Members of the Society of Christian Ethics have expressed cautious support of the military effort in Afghanistan. The consensus of 350 professional ethicists at an international conference was that the conflict fits the just war principles articulated by Augustine in the fifth century.
The society met in Vancouver, British Columbia, in January. Daniel Lee, professor of ethics at Augustana College in Illinois, said that violence is always evil but that bombing Taliban and Al Qaeda forces is justified on the moral grounds of self-defense. Destroying the Taliban is the lesser of two evils, he said, adding, Should Hitler have been allowed to overrun Europe?
U.S. methods fit the just war principle of discrimination, said John Kelsay, professor of ethics at Florida State University in Tallahassee. Some have estimated that more than 4,000 Afghan civilians have been killed, but Kelsay said the U.S. has used smart bombs and avoided targeting civilians.
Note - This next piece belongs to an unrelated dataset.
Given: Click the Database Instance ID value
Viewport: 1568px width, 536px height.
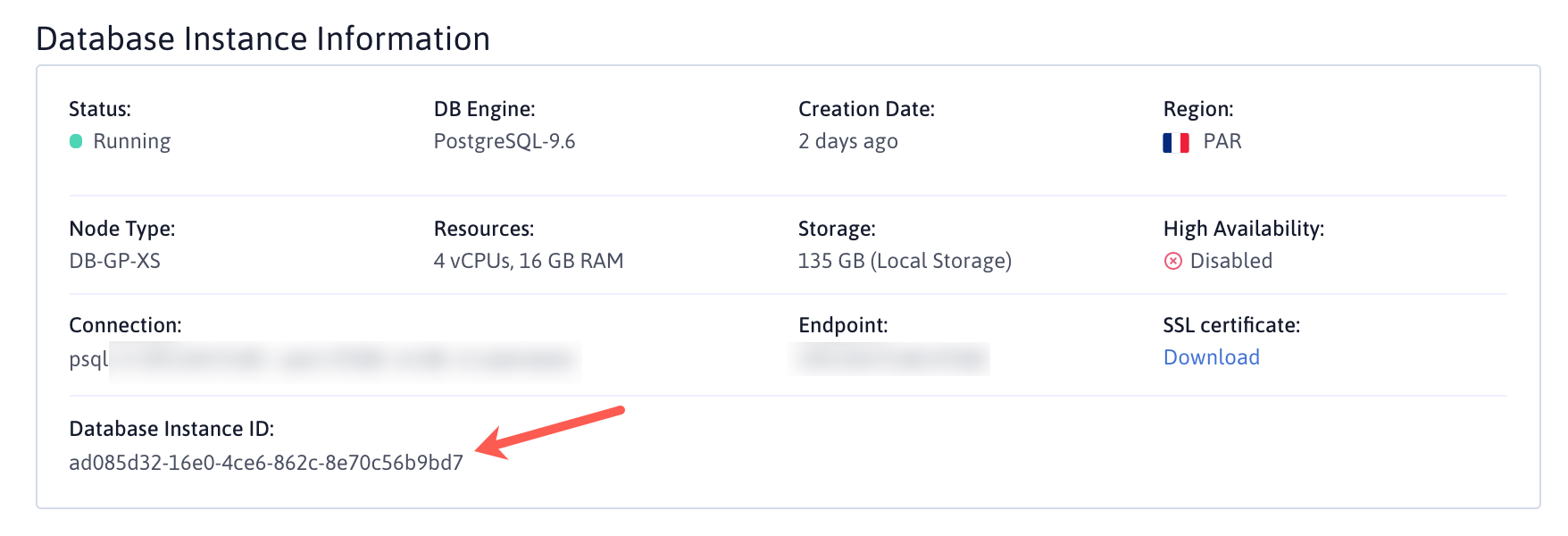Looking at the screenshot, I should tap(266, 463).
Others agreed that the war in Afghanistan might meet the principle of proportionality, which requires that the goal—in this case, the security of the United States and the West—offset the cost of lost lives. I trust thats going to be the case in Afghanistan, but we dont know yet, Lee said.
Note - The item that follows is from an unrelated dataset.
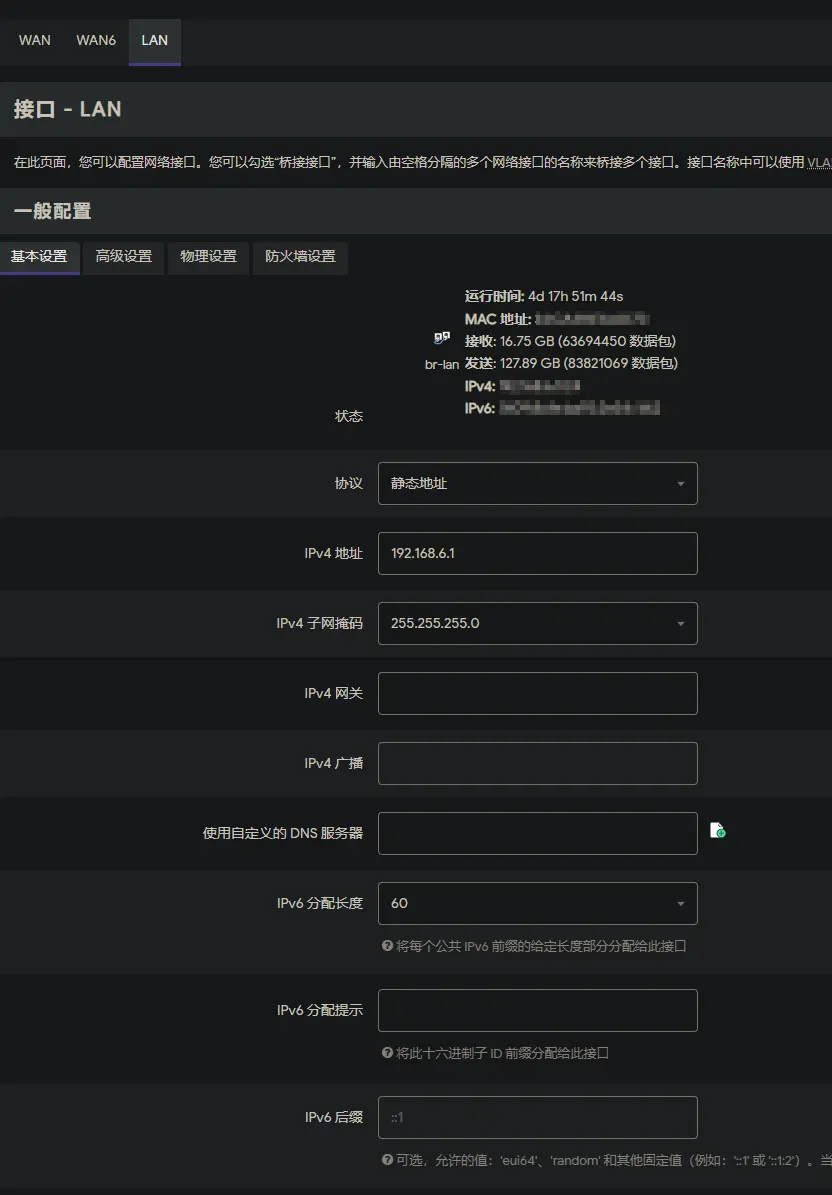Screen dimensions: 832x1195
Task: Open the 物理设置 tab
Action: 209,256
The scholars also said the West should be responsible for improving and rebuilding Afghanistan.
Still, a minority of ethicists stood against the war. Stanley Hauerwas argued the Christian pacifist position that violence is never justified. Hauerwas, professor of theological ethics at Duke University Divinity School, said pacifism is essential to the Christian faith.
Its not like you believe in Jesus, and then something about nonviolence might follow, he told Christianity Today. Nonviolence and what it means to be a disciple of Christ are constitutive of one another.
So many people are on a kind of God-and-country bandwagon right now, Hauerwas said. Thats very sad, from my point of view.
Though Lee supports the current campaign, he is cautious about widening the war: It would be terribly counterproductive.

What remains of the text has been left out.